Looking at specific KRAS variants, emerging data hint that some mutations might particularly benefit from anti-VEGF therapy:
A 2022 observational study by Lavacchi et al. stratified metastatic KRAS-mutant patients by variant and treatment. They found that adding bevacizumab to first-line chemo was associated with a marked improvement in outcome for certain subgroups. In patients with KRAS G12V (often the worst prognosis group), bevacizumab plus chemo more than doubled median overall survival (32.0 vs 14.0 months in their series). This suggests G12V-driven tumors, which tend to be highly angiogenic, derive substantial benefit from VEGF inhibition. Similarly, KRAS G13D patients saw a meaningful gain in PFS with bevacizumab (median PFS ~10.4 months with bev vs shorter without) . In contrast, for G12D the bevacizumab benefit was not as clearly distinct (though G12D still benefits in line with the class effect).
The biological rationale is that mutations like G12V strongly activate the RAF-MEK-ERK pathway and can upregulate pro-angiogenic factors (e.g.
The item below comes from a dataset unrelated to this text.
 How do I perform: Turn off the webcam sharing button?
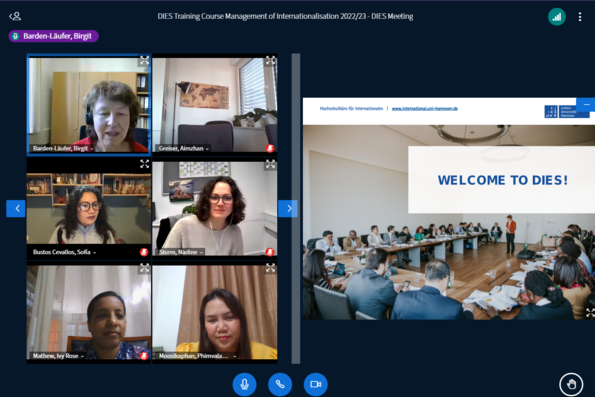pos(316,384)
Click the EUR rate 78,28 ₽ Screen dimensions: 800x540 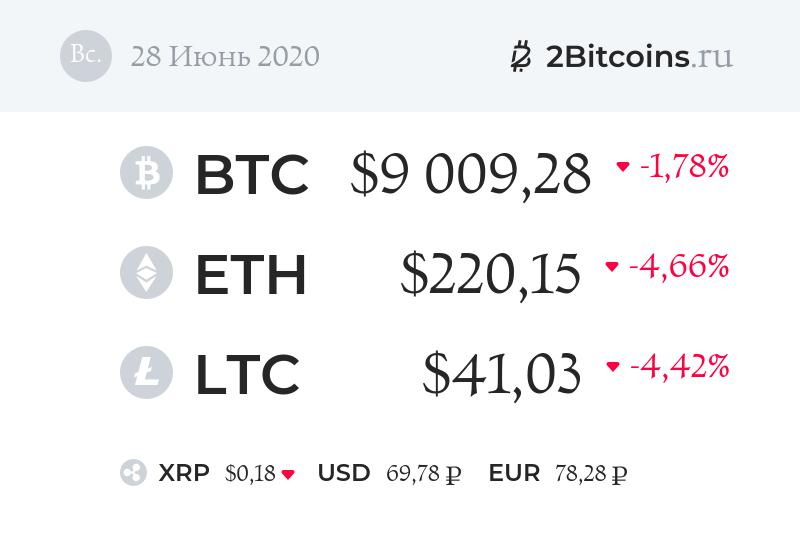(591, 473)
G12V has been linked to higher VEGF-A production). Bevacizumab targets this angiogenesis, which may disproportionately slow down G12V tumors. All KRAS mutant tumors, however, rely on blood supply, so anti-VEGF provides at least some advantage broadly.
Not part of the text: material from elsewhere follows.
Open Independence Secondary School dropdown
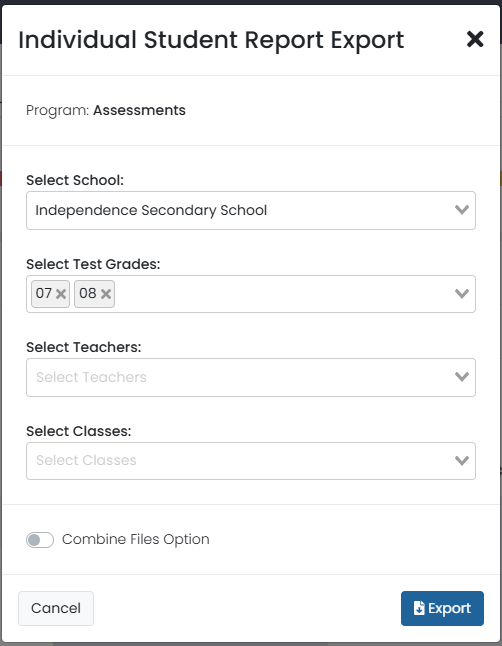 (x=251, y=210)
Focus on KRAS A146T: Unfortunately, no clinical trial to date has reported separate results for KRAS A146T-mutant patients due to the low frequency of this mutation. Most trials and subgroup analyses lump A146T in with “other KRAS” or simply “KRAS mutant.” Therefore, we have to infer its response to FOLFOX+Bev from general principles and limited observations:
Clinically, FOLFOX+Bevacizumab is considered a standard of care for metastatic KRAS-mutant CRC because it has been shown to extend survival. For instance, the pivotal trial by Hurwitz et al. (although not KRAS-selected) demonstrated that adding bevacizumab to chemo significantly improved response rates and OS in metastatic CRC. Subsequent trials (e.g. NO16966 for FOLFOX+Bev) reinforced the PFS benefit in first-line treatment. Based on all available evidence, oncologists routinely use FOLFOX (or FOLFIRI) with bevacizumab for KRAS-mutant cases, and this approach does improve median survival and disease control.
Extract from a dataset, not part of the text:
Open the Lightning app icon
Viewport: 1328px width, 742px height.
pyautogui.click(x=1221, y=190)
Summary of FOLFOX+Bev Impact: The regimen of 5-FU/oxaliplatin plus bevacizumab has been proven to increase progression-free survival and overall survival in metastatic colon cancer PMC.NCBI.NLM.NIH.GOV. KRAS-mutant patients derive benefit from bevacizumab, as it targets an alternative pathway (angiogenesis) that KRAS status does not influence directly. For high-risk KRAS mutations like A146T, FOLFOX+Bev is a logical first-line choice and likely offers the best chance at extending survival, since EGFR inhibitors are ineffective. While no A146T-specific trial data exist, experts suggest that these patients should absolutely receive bevacizumab-based therapy and possibly even more aggressive treatment, given their tendency toward worse outcomes . In practice, if a patient with a KRAS A146T metastatic colon cancer presents, a regimen such as FOLFOX + bevacizumab (or FOLFIRI + bevacizumab) would be recommended, and one would monitor closely for response.
It’s worth noting ongoing research into KRAS-directed therapies (for example, MEK inhibitors or allele-specific KRAS inhibitors) – however, none are yet standard for KRAS A146T. There is some preclinical evidence that MEK/ERK pathway dependence is pronounced in codon 146-mutant CRC cells FRONTIERSIN.ORG, which raises hope that MEK inhibitors could be effective for this subset in the future. For now, the combination of cytotoxic chemotherapy and bevacizumab remains the cornerstone, and clinical trial enrollment is encouraged for patients with rare KRAS variants like A146T.